A block of data
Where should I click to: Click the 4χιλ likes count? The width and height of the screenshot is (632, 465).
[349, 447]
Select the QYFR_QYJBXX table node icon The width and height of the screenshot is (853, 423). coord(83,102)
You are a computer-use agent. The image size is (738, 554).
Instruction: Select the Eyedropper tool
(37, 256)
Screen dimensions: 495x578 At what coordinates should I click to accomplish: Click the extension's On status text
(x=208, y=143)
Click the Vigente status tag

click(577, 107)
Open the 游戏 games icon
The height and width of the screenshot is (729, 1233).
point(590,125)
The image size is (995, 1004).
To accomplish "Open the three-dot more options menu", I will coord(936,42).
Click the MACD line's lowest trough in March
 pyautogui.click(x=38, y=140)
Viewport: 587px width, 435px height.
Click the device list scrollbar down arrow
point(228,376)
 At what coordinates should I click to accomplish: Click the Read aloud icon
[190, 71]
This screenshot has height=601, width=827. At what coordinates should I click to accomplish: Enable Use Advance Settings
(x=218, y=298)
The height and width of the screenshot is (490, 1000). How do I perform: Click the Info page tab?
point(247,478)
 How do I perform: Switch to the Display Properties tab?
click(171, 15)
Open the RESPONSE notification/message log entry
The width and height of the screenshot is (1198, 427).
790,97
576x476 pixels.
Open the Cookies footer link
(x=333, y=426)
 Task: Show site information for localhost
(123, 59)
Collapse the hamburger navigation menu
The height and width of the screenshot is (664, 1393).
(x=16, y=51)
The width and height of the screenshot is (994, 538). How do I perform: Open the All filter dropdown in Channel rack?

Short task ::
Write out the records again, changing every "Click the" to "Tap the" and leaving all else as it is.

Task result ::
Where should I click to: Tap the 4χιλ likes count? The width and height of the screenshot is (632, 465).
[349, 447]
Select the QYFR_QYJBXX table node icon The width and height of the screenshot is (853, 423). coord(83,102)
You are a computer-use agent. The image size is (738, 554).
Instruction: Select the Eyedropper tool
(37, 256)
Screen dimensions: 495x578 At what coordinates should I click to accomplish: Tap the extension's On status text
(x=208, y=143)
Tap the Vigente status tag

click(577, 107)
Open the 游戏 games icon
The height and width of the screenshot is (729, 1233).
point(590,125)
The image size is (995, 1004).
To accomplish "Open the three-dot more options menu", I will coord(936,42).
Tap the MACD line's lowest trough in March
 pyautogui.click(x=38, y=140)
Viewport: 587px width, 435px height.
Tap the device list scrollbar down arrow
point(228,376)
 At what coordinates should I click to accomplish: Tap the Read aloud icon
[190, 71]
This screenshot has height=601, width=827. At what coordinates should I click to accomplish: Enable Use Advance Settings
(x=218, y=298)
The height and width of the screenshot is (490, 1000). How do I perform: Tap the Info page tab?
point(247,478)
 How do I perform: Switch to the Display Properties tab?
click(171, 15)
Open the RESPONSE notification/message log entry
The width and height of the screenshot is (1198, 427).
790,97
576x476 pixels.
Open the Cookies footer link
(x=333, y=426)
 Task: Show site information for localhost
(123, 59)
Collapse the hamburger navigation menu
The height and width of the screenshot is (664, 1393).
(x=16, y=51)
The width and height of the screenshot is (994, 538). How do I perform: Open the All filter dropdown in Channel rack?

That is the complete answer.